Journal d’Arizona by Chantal Thomas
“De quoi est faite l’ardeur de voyager ? sa brûlure ? de tous les moments sans hiérarchie, de toutes les rencontres.” Chantal Thomas
[What is the yearning for travel made of? its burning? Of all the moments without hierarchy, of all the encounters.]
In the early ’80s, after a string of mostly happy coincidences, Chantal Thomas is invited to teach for a semester at the University of Tucson. With only a cabin bag, she leaves New York for Arizona and keeps a journal over the course of her stay,where she writes about the beauty of spring in the desert, the cacti in bloom, the smells and colors that make her uprooting enchanting, and the people she meets.
Since Souvenirs de la marée basse, Chantal Thomas’s books read like intimate conversations with the world around her, and with her readings. This diary, written in the present and always on the move, is shaped like an exploration. Journal d’Arizona states Thomas’s presence in the world with a clarity and a precision that allows us to experience both the materiality and immateriality of her surroundings with uncommon intensity and force.

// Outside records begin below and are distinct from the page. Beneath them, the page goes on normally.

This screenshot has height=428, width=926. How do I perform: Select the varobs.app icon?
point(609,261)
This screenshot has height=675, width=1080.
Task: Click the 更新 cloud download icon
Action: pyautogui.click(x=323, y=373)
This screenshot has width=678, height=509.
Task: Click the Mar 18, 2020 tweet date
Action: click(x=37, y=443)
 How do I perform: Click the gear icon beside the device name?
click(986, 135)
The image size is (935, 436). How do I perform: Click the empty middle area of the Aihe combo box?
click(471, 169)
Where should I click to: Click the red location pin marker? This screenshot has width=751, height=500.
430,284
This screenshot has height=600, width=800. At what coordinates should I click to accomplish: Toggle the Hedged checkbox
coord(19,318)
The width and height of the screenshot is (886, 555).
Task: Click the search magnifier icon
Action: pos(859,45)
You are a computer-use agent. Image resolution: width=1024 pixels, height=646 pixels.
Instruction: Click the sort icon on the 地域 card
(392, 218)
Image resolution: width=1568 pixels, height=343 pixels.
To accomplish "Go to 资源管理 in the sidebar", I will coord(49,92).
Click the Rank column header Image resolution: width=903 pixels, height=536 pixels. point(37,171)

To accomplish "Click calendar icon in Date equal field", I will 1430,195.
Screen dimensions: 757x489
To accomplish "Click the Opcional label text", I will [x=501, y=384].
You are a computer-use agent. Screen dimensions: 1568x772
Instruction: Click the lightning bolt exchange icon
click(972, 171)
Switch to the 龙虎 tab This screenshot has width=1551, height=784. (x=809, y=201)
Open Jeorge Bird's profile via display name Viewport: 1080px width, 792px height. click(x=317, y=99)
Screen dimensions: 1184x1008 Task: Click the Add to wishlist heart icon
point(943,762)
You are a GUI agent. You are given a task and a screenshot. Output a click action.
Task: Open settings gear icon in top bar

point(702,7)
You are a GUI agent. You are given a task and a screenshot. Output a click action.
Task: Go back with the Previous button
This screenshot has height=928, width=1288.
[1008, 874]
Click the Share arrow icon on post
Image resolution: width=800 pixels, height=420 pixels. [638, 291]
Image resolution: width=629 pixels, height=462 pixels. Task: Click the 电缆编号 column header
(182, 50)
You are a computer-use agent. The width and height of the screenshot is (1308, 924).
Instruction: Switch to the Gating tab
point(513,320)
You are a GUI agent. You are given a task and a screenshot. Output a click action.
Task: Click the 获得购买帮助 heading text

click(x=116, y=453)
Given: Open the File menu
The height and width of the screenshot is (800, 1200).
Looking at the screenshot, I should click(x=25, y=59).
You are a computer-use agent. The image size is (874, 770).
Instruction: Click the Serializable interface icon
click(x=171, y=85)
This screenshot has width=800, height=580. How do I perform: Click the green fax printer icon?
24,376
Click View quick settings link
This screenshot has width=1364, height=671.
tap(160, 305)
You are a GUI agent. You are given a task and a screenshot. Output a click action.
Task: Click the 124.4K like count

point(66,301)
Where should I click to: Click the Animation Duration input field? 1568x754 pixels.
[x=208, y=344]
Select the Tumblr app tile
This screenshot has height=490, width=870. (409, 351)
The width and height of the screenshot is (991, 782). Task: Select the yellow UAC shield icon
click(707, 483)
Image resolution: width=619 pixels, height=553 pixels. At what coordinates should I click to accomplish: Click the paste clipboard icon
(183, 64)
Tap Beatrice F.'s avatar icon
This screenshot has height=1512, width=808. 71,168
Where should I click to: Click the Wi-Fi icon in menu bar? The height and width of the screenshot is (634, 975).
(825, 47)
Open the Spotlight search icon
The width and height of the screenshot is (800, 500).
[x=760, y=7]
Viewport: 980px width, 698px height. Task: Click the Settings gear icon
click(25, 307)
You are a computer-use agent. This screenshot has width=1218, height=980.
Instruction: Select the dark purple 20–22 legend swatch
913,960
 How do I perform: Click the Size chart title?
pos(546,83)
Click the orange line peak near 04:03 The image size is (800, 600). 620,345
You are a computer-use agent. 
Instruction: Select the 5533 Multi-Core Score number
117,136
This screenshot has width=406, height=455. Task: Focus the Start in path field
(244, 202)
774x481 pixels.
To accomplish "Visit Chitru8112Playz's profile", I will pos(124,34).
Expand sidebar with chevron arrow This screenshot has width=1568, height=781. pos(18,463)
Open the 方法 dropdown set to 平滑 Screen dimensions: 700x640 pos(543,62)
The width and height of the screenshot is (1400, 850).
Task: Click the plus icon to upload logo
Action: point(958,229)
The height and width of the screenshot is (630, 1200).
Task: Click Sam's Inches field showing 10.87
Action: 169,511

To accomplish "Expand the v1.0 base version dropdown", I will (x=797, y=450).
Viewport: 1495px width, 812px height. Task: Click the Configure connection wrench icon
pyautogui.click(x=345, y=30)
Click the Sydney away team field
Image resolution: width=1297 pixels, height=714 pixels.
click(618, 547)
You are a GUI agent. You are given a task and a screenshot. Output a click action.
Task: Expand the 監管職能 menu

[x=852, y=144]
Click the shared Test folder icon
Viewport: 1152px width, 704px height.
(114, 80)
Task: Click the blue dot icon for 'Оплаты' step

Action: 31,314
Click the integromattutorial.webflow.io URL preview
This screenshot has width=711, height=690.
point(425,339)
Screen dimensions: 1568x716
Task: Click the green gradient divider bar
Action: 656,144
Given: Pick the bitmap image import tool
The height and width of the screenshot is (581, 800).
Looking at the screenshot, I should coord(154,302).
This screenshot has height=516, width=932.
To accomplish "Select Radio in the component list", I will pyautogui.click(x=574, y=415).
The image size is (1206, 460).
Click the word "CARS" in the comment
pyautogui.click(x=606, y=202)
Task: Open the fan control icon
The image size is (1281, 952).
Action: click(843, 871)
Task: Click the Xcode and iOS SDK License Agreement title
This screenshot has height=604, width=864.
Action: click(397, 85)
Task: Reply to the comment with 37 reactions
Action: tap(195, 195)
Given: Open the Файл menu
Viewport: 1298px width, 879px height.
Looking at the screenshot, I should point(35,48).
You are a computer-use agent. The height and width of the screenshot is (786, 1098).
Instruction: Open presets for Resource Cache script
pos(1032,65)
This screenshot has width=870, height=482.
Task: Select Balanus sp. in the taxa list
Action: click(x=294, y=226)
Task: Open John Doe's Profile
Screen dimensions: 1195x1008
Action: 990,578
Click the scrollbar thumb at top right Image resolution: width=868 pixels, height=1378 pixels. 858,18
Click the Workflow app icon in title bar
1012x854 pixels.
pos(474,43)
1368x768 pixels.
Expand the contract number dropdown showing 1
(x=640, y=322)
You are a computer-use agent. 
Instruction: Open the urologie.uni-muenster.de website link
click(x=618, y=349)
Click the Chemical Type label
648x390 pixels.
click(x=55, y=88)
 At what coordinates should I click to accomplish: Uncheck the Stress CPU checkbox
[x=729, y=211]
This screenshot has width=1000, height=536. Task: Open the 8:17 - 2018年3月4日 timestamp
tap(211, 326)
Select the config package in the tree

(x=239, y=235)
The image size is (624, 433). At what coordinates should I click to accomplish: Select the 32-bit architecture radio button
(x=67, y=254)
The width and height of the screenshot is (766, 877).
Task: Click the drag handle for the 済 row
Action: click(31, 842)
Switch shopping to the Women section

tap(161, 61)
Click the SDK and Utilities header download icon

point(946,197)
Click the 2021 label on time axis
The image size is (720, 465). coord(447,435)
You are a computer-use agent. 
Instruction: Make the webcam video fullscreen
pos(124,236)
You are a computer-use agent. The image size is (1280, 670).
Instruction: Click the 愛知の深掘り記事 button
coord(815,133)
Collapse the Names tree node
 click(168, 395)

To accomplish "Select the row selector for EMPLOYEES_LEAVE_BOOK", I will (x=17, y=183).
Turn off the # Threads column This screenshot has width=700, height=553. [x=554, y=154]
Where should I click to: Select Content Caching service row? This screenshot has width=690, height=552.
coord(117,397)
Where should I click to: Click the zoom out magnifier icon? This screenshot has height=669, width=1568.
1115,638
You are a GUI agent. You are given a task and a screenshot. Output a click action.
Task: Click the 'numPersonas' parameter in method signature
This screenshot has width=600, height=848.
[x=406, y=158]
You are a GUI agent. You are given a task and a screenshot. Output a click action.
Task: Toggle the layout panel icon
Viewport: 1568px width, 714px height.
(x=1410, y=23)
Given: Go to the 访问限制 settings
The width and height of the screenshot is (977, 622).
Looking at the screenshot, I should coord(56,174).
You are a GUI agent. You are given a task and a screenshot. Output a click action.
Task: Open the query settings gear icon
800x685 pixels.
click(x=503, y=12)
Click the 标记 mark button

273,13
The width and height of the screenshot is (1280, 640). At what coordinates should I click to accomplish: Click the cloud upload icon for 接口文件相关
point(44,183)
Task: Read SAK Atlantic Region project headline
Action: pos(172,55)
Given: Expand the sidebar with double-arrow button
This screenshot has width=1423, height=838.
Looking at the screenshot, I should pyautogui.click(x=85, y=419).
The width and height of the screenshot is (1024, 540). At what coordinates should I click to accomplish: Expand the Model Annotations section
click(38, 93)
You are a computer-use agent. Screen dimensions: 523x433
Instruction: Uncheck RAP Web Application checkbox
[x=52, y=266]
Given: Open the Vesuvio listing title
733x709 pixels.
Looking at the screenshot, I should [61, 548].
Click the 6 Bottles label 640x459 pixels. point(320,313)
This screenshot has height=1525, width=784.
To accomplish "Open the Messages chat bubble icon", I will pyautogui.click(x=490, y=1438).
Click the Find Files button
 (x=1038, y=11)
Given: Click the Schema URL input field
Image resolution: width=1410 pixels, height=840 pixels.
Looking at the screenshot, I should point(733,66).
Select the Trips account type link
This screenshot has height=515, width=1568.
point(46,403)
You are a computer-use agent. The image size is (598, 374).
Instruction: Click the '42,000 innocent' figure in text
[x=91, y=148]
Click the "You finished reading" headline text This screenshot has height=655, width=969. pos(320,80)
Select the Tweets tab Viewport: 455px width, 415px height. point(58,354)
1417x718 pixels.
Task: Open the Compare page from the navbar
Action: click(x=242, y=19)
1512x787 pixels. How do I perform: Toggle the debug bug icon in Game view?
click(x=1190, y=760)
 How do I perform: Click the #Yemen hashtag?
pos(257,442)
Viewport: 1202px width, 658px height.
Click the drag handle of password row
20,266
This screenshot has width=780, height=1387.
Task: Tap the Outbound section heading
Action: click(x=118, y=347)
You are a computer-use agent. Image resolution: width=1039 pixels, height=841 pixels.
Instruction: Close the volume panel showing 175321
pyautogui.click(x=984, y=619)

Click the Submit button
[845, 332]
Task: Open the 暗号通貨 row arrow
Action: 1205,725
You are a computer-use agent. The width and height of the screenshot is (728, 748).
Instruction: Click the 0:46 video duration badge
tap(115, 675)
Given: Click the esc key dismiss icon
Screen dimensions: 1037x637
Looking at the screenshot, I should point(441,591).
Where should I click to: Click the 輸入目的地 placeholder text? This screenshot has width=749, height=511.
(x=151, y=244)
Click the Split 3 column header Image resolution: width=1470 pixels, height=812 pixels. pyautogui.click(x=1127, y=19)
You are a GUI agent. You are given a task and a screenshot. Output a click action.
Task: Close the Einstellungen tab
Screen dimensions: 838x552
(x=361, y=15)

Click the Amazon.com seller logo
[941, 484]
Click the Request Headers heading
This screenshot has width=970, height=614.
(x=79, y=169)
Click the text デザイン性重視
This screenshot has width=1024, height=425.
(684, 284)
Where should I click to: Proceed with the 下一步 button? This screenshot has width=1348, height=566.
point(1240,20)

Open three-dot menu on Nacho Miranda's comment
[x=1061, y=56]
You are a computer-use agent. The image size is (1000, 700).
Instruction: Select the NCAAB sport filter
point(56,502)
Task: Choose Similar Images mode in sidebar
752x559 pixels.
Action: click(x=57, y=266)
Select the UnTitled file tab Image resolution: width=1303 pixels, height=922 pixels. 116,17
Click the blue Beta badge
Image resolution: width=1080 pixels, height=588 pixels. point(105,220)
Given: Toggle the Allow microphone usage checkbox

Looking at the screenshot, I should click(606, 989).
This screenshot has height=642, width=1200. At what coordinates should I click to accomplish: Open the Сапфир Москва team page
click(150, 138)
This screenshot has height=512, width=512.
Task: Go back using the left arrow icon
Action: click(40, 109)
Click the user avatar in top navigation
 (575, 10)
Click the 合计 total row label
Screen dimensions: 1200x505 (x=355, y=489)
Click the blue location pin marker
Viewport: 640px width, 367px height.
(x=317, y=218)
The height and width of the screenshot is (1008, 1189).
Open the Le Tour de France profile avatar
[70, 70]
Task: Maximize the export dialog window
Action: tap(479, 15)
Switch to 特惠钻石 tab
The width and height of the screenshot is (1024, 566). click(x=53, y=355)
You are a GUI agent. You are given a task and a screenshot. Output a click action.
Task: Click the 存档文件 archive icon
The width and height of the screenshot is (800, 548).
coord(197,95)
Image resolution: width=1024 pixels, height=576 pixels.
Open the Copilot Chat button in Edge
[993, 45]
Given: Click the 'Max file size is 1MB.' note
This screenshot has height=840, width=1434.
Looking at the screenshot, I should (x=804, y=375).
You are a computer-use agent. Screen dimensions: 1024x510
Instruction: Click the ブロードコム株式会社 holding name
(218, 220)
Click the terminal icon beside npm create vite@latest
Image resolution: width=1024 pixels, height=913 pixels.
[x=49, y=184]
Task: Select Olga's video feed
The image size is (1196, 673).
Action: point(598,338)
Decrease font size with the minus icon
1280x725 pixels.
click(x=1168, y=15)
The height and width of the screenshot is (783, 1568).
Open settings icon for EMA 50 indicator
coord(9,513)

The author discovers Arizona like a lover, and the exploration of the places becomes a sensual adventure that summons all her senses. She abandons herself to the places she visits, just as one gives oneself to another, to their caress. What Thomas describes with particular accuracy is the intoxication of novelty, and its ability to free us from our past, and to make us feel as light and new as the environment around us.
Thomas wants to see everything about Tucson and its culture, from evenings out with colleagues, where she starts out bored stiff and ends up dancing like a devil, to strip clubs, which she compares to the morning ritual of the king getting up at Versailles. Her (expatriate) gaze is lively and funny, as she follows the poet’s injunction and dives into the heart of the unknown to find something new.
Thomas’s attention is focused on details, and a touch of Modianesque melancholy can sometimes be heard in a paragraph: “There’s always a woman in a West Coast airport who’d like to look like Liz Taylor.”
At times, her exploration sounds like an escape, in between lines, she confides that she has left New York in the middle of a painful breakup: “Life in the desert, a way of sweeping away the past.” She describes her stay in Tucson as one of perpetual motion, just like the book that haunts her, J. Kerouac’s On the Road. And then, with the same freedom, she leaves for Mexico, and falls under its spell; she basks in the bright colors, the effervescence, the music and laughters.
These Arizona diaries are an invitation to live life as an adventure, to open up to the world and embrace its beauty. Like an epicurean promise, renewed on every page.